- Born: c. 1794 England
- Died: 1869 (aged 78–79) Longfleet, Poole, United Kingdom
- Occupations: Merchant, political figure

= John Wills Martin =

English-Newfoundland politician and merchant

John Wills Martin (c. 1794 – 24 Jan 1869) was an English-born merchant and political figure in Newfoundland. He represented Placentia and St. Mary's in the Newfoundland and Labrador House of Assembly from 1832 to 1836.
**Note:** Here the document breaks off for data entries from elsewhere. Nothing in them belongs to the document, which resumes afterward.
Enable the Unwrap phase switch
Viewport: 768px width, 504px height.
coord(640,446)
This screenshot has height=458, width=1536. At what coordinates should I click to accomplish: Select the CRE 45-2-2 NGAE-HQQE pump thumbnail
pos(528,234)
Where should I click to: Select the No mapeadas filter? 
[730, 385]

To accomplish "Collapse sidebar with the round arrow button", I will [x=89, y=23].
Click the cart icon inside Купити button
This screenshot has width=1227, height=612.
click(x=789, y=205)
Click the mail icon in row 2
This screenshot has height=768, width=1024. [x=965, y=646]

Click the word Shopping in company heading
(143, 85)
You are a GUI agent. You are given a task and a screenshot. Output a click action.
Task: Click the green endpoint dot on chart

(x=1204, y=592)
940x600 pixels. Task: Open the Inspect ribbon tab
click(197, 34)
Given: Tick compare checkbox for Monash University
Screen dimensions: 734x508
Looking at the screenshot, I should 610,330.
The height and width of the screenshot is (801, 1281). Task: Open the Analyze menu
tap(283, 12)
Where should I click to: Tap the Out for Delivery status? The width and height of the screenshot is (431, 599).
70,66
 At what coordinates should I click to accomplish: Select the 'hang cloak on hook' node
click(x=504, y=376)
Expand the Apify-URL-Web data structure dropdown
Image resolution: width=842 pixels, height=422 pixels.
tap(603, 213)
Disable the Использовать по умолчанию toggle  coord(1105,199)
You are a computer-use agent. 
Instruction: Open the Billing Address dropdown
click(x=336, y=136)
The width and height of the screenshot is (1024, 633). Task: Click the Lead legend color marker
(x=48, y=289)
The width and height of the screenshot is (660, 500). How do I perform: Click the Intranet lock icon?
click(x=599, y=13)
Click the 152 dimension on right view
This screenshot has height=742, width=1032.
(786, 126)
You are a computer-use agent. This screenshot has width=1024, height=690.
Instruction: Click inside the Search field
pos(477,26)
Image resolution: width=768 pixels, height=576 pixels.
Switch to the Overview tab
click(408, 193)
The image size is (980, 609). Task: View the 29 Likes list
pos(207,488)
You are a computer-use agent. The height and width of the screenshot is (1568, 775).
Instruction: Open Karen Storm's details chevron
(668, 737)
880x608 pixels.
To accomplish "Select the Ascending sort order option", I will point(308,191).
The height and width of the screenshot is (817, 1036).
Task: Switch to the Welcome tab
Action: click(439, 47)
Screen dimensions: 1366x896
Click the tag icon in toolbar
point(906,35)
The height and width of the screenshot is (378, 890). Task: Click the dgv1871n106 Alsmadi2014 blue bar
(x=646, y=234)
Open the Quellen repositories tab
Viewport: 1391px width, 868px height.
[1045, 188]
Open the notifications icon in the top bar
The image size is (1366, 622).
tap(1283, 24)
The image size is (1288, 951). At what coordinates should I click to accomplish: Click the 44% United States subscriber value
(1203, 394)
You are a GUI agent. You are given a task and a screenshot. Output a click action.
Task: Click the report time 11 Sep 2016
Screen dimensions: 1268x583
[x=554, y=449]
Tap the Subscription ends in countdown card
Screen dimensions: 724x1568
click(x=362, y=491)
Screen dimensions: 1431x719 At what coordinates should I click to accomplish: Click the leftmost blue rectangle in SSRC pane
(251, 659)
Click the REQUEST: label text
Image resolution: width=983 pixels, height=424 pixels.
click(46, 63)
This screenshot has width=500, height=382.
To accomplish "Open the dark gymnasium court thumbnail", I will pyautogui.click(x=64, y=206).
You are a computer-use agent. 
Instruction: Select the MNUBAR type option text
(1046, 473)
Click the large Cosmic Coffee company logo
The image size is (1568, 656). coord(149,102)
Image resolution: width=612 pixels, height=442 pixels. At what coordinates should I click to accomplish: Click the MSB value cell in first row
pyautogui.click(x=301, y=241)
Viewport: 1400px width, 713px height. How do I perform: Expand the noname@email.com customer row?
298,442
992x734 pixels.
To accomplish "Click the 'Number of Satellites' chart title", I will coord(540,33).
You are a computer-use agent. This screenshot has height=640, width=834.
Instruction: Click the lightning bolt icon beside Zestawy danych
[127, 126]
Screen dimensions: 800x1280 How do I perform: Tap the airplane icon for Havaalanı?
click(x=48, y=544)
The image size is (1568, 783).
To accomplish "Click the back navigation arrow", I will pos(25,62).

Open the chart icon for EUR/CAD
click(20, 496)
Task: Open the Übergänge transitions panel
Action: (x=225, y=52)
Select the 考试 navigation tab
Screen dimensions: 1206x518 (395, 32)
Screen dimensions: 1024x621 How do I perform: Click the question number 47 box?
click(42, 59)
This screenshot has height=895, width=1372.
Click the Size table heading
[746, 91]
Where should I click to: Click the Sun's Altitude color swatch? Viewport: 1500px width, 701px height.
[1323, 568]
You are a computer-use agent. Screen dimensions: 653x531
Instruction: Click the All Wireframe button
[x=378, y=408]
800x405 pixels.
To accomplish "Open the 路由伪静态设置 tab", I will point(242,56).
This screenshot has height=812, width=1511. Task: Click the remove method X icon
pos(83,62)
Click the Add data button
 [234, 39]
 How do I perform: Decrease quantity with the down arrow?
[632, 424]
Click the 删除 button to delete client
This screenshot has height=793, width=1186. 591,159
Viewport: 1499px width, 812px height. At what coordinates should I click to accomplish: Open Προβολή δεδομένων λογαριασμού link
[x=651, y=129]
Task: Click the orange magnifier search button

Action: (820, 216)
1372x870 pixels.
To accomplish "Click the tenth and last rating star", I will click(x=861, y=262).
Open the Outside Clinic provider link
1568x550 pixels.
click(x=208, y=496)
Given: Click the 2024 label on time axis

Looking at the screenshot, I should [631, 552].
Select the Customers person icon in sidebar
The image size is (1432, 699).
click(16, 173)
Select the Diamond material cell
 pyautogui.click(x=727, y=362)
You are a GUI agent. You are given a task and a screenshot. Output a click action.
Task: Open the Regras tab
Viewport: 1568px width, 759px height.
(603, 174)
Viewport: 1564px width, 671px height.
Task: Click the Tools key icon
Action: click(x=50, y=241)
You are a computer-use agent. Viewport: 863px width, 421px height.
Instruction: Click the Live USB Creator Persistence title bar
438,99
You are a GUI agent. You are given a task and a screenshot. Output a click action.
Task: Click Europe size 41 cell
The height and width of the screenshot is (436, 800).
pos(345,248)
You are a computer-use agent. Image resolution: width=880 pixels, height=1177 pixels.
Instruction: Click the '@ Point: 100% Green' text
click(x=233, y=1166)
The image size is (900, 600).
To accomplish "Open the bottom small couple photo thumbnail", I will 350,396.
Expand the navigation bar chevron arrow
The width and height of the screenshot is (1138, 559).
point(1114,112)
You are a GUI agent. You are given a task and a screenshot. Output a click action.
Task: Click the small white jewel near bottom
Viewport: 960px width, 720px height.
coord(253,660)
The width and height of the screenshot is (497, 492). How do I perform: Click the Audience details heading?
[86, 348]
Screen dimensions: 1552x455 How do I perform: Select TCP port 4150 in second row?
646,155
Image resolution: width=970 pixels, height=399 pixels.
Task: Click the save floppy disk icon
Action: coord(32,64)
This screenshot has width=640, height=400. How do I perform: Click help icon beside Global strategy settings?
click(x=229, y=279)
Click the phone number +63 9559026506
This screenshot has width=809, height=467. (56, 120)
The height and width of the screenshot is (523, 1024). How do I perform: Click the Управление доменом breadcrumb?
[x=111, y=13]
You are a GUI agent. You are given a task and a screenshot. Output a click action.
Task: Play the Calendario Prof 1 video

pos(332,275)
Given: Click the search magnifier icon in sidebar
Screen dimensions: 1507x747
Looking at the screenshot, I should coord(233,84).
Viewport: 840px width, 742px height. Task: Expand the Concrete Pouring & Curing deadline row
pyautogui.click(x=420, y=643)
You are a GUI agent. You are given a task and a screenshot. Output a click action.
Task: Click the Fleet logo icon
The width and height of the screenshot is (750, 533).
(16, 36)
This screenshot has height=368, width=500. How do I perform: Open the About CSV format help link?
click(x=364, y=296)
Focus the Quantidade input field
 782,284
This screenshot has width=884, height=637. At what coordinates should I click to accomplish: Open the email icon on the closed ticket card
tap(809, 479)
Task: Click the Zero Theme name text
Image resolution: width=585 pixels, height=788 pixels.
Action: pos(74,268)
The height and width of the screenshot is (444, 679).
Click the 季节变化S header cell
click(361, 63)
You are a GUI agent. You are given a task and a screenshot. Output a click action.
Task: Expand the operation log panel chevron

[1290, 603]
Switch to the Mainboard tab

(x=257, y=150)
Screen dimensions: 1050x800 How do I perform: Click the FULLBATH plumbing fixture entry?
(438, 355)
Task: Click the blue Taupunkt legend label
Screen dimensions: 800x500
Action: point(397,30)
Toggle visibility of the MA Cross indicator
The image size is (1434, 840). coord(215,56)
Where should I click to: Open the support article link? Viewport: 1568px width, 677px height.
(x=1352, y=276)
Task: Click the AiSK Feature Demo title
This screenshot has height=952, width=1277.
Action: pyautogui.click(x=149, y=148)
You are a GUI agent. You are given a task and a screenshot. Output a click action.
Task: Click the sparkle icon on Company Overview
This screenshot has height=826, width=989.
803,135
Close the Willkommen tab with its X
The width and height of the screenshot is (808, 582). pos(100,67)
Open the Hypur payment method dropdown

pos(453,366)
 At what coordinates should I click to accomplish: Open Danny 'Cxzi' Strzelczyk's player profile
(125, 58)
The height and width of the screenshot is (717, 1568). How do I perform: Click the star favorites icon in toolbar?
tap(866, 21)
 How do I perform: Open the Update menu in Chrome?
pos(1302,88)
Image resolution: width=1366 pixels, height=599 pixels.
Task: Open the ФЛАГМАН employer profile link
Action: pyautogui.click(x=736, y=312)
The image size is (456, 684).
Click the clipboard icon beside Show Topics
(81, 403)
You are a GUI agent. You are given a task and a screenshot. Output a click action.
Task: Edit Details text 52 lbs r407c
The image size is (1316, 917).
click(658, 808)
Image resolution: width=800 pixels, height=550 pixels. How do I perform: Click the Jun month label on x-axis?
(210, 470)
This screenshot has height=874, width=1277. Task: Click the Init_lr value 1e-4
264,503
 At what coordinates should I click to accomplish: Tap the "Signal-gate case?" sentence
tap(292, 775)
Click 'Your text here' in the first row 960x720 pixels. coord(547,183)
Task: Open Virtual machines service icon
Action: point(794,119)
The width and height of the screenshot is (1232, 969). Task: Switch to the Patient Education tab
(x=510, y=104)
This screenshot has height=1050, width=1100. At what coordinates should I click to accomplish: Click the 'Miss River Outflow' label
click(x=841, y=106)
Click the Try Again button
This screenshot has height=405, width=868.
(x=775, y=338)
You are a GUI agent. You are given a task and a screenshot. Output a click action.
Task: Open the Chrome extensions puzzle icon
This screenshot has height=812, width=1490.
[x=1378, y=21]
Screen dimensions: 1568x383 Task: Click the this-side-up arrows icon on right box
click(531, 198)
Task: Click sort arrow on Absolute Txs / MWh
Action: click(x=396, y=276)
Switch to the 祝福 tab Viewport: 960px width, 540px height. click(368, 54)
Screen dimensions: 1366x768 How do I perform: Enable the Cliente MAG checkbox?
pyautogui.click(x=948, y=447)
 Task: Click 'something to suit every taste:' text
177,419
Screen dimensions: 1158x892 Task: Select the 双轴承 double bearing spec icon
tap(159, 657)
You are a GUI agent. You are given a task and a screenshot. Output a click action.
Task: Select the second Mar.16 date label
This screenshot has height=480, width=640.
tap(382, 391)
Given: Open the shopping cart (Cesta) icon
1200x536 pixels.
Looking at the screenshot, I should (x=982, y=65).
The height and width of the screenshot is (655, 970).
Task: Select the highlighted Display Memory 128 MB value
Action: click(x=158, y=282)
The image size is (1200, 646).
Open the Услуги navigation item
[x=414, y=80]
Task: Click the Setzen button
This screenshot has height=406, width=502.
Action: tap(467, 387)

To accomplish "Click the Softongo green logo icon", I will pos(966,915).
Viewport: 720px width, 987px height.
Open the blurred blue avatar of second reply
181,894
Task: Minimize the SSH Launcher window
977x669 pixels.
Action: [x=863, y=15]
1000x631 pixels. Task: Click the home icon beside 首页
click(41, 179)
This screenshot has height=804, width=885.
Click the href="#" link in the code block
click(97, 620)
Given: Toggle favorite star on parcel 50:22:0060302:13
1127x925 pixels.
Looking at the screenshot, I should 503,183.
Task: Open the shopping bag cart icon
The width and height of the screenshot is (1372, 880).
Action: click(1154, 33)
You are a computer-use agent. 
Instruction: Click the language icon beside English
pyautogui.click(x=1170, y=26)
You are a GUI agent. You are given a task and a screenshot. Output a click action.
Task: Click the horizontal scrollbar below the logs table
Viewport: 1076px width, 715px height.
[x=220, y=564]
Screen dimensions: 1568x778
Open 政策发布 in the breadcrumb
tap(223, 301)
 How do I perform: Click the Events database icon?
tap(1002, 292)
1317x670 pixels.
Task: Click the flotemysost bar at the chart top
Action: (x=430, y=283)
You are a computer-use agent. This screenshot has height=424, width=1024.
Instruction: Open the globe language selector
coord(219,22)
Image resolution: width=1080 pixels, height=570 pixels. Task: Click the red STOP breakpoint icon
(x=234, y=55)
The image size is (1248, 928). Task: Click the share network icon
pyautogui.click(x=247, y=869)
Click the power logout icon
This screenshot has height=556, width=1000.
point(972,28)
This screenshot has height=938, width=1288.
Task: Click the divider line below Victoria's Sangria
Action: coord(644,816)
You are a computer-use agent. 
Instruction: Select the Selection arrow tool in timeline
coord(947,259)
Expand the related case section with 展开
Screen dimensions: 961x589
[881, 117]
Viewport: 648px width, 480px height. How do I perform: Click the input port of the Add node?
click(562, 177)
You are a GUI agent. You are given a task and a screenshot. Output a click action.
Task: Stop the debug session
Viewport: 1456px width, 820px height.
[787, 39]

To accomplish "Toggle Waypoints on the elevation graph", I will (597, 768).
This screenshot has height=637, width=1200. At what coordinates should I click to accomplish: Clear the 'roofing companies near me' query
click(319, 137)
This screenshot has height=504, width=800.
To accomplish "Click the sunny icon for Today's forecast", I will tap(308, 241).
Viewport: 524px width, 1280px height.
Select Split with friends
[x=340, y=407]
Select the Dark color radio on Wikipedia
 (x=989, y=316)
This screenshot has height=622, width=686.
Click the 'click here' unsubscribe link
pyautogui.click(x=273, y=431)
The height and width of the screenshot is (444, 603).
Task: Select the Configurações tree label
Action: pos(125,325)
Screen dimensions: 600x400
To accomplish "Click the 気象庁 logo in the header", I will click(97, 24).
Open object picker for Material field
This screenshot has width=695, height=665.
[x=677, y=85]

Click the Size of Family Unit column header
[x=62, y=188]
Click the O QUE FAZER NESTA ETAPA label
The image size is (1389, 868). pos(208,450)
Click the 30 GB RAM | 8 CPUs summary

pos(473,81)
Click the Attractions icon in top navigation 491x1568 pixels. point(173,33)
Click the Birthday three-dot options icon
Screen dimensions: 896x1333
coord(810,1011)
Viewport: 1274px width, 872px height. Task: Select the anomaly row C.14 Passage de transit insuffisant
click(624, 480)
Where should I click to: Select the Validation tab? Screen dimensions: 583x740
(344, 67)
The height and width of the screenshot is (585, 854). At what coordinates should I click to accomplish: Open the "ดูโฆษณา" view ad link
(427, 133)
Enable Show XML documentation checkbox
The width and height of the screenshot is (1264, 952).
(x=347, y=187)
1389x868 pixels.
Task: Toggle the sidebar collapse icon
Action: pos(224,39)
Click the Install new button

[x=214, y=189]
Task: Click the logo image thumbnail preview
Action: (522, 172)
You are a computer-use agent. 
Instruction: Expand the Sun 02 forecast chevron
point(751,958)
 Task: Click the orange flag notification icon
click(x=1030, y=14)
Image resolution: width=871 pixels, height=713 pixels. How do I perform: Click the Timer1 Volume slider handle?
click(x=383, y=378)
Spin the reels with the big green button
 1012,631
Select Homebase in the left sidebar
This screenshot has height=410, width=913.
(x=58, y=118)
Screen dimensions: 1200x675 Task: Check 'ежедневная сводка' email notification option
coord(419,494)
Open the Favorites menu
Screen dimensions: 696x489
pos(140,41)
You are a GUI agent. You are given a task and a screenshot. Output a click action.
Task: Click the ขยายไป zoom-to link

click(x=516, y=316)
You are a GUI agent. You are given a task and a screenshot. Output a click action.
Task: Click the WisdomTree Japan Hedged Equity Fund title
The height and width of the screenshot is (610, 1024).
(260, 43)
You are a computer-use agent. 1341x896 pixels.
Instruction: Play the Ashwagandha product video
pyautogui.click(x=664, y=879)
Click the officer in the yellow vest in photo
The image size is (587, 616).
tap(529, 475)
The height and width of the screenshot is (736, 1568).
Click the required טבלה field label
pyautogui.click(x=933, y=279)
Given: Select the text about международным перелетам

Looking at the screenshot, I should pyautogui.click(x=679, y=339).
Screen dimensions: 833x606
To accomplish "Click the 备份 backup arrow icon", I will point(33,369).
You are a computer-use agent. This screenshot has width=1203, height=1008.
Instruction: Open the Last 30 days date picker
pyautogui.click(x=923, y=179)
He came to St. John's from Poole, Dorset in 1816, later working as a clerk at Trinity for George Garland and Sons. In 1827, he was sent to Twillingate. Martin later was employed by another firm in St. Mary's. In 1830, he was named justice of the peace for the southern district, and, in 1834, a commissioner of roads. He was married twice: to Phoebe Cooper in 1827 and to Martha Taylor in 1839. In 1834, Martin was named a governor for the Savings Bank in St. John's. In 1836, he became head of a branch in Carbonear of the mercantile firm which employed him and also became justice of the peace for the northern district. In 1843, he was named a justice of the peace for Fogo. Martin to his hometown of Longfleet Poole about 1943–44 with his Wife Martha, they had 3 daughters, Mary Jane, Martha & Julia (According to the 1861 England Census for Poole Dorset, St. James District).
After his return to his Native town in Poole from Newfoundland, Mr. Martin continued to be a Merchant and shipowner, around 1858 he was elected to the office of Mayor and Chief Magistrate of the borough of Poole. In 1862 he was named by the Liberal Government most suitable person to be included in Her Majesty's Commission of the Peace for the town and county of Poole and filled the vacancy for the magisterial bench. He was a fair & impartial Judge until taking ill. He attended Town Hall and took his share in the duties and responsibilities of the bench.
Mr. John Wills Martin died in his home on 24 January 1869 in his 75th year after suffering an illness from bronchial infection which confined him to his home and he gradually declined.
As reported by the Poole and Dorset Herald on 28 January 1869.